■ **Petunjuk Tugas**:
a: Tuliskan kembali secara persis bagian dari artikel tentang seminar poligami, dimulai dengan "Seminar poligami adalah" dan berlanjut sampai "di media sosial.".
b: Teruskan artikel tentang seminar poligami, mulai tepat setelah kalimat terakhirnya.

■ **Teks Sumber**:

((

Women Lead Pendidikan Seks
July 01, 2020

Seminar Poligami: Komodifikasi Agama Secara Terang-terangan

Seminar poligami adalah komodifikasi agama yang tidak menerapkan prinsip berkeadilan.

by Siti Parhani, Social Media Coordinator
Issues // Politics and Society
Poligami
Share:

Dengan senyum lebar dan mikrofon melingkar di wajah, pose Hafidin tak kalah dengan motivational coach pada umumnya. Mengacungkan empat jari, ia seperti ingin menunjukkan “keberhasilannya” memiliki empat istri dan 24 anak selama 20 tahun pernikahannya. Dengan tulisan-tulisan motivasi layaknya tips sukses berbisnis di usia muda, poster seminar “Mindset Sukses Poligami” yang diinisiasi oleh Robbanian Family, sebuah lembaga konsultasi syariah, itu ramai dibicarakan di media sosial.

Poster-poster kelas poligami semacam ini cukup marak belakangan ini. Yang membuat “wow” juga adalah nominal fantastis yang harus dibayar peserta. Kelas Hafidin yang akan digelar 5 Juli dibanderol Rp4.749.000 dengan diskon 20 persen untuk 10 pendaftar pertama. Sebelumnya pada 28 Juni, ada seminar serupa di Bekasi dari penyelenggara yang berbeda, dengan biaya Rp3,5 juta untuk laki-laki dan Rp1,5 juta untuk perempuan.

Dalam poster, Hafidin menjanjikan akan mengajarkan hal-hal berikut: Istri tidak menolak dipoligami; mudah mengamalkan syariat poligami; manajemen keluarga bahagia; dan 35 persen teori, 65 persen poligami.

))

■ **Data Hasil Ekstraksi**:

((

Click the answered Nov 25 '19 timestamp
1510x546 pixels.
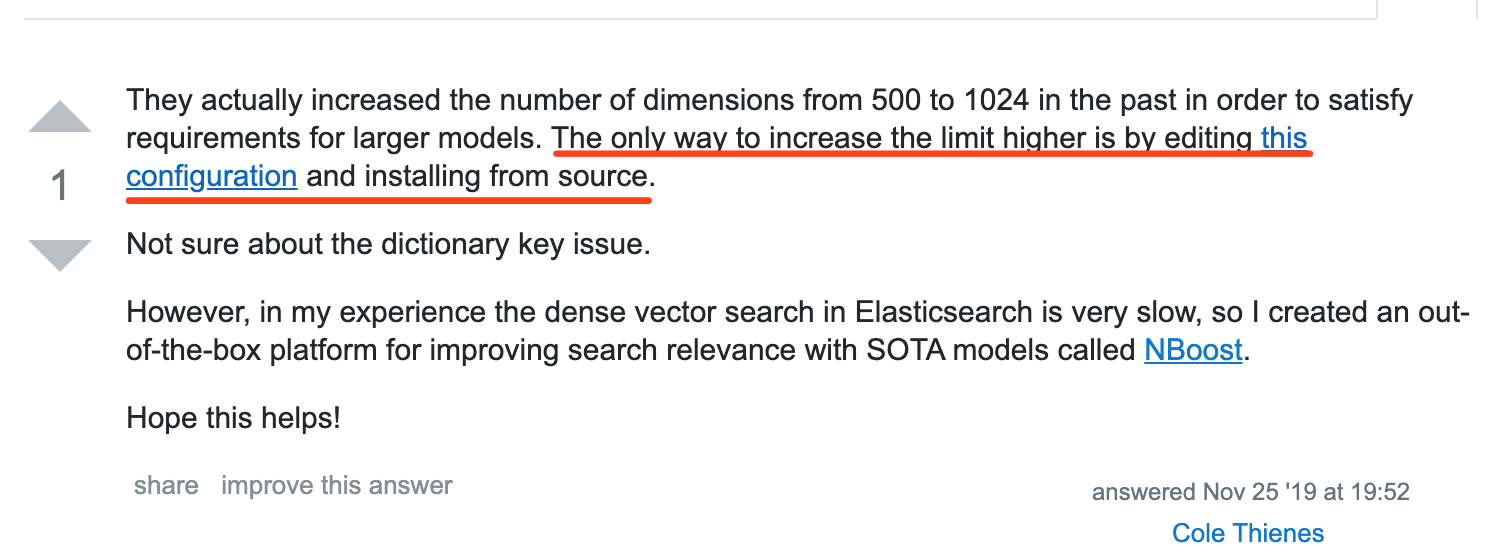click(x=1250, y=492)
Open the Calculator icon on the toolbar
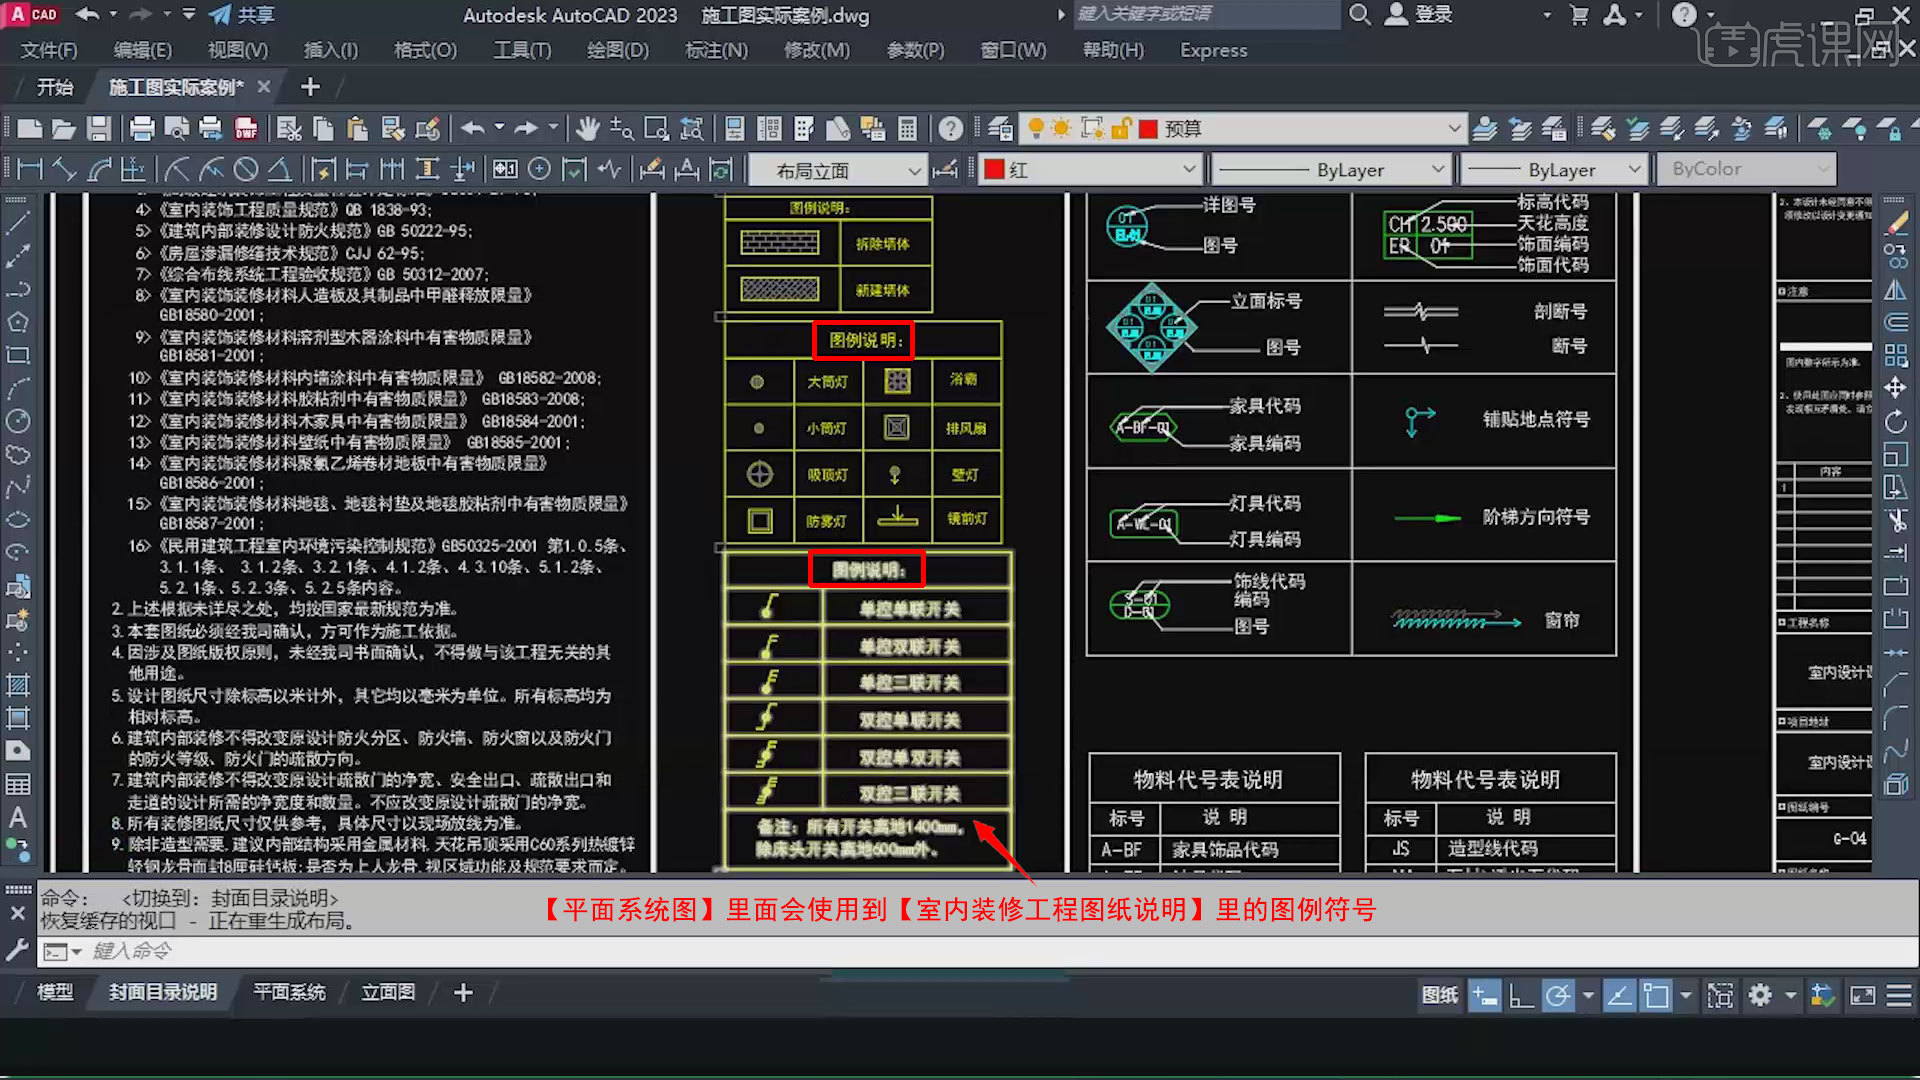1920x1080 pixels. [907, 128]
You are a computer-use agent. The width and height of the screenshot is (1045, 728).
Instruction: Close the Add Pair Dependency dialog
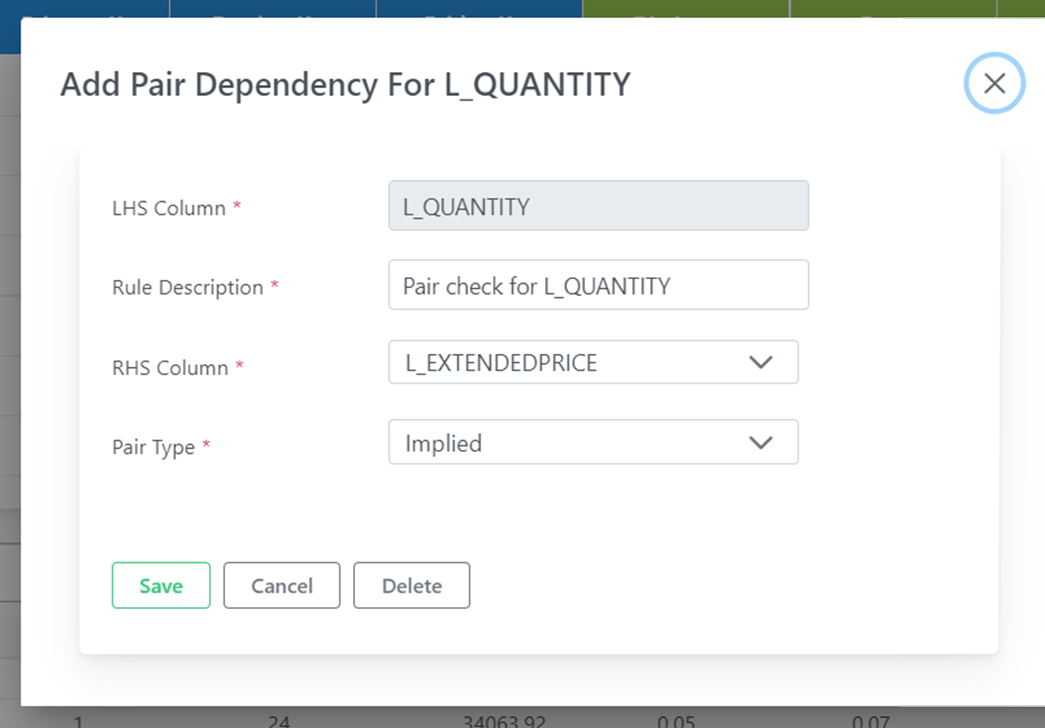[994, 84]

))

■ **Jawaban Tiap Tugas**:
a:
Seminar poligami adalah komodifikasi agama yang tidak menerapkan prinsip berkeadilan.

by Siti Parhani, Social Media Coordinator
Issues // Politics and Society
Poligami
Share:

Dengan senyum lebar dan mikrofon melingkar di wajah, pose Hafidin tak kalah dengan motivational coach pada umumnya. Mengacungkan empat jari, ia seperti ingin menunjukkan “keberhasilannya” memiliki empat istri dan 24 anak selama 20 tahun pernikahannya. Dengan tulisan-tulisan motivasi layaknya tips sukses berbisnis di usia muda, poster seminar “Mindset Sukses Poligami” yang diinisiasi oleh Robbanian Family, sebuah lembaga konsultasi syariah, itu ramai dibicarakan di media sosial.

b:
Menurut seorang anggota panitia acara seminar Hafidin yang tidak mau disebutkan namanya, acara semacam ini laris digelar di beberapa kota di Indonesia, dengan audiens yang tidak sedikit. Yang harga jutaan seperti di atas bisa meraup 20 peserta, sementara jika biayanya lebih murah dapat menjaring 30-40 peserta dalam satu kelas.

“Yang kami ajarkan nanti dalam pelatihan bukan cuma cara, tapi juga bagaimana menata mindset yang benar, manajemen keluarga, dan juga peran seorang lelaki atau kepala keluarga dalam rumah tangga,” ujarnya kepada Magdalene lewat telepon.

“Polanya nanti diterapkan kepada istri pertama, hingga sampai sukses mendapatkan istri kedua tanpa istri pertama menolak bahkan tanpa perlu sembunyi-sembunyi punya istri kedua,” tambahnya.

Baca juga: Menghadiri Diskusi Tentang Poligami dan Inilah yang Saya Pelajari

Selain itu, peserta juga akan dibekali buku saku kiat sukses menjadi suami poligami plus konsultasi berkelanjutan ketika istri pertama menolak untuk dipoligami, ujar panitia tersebut.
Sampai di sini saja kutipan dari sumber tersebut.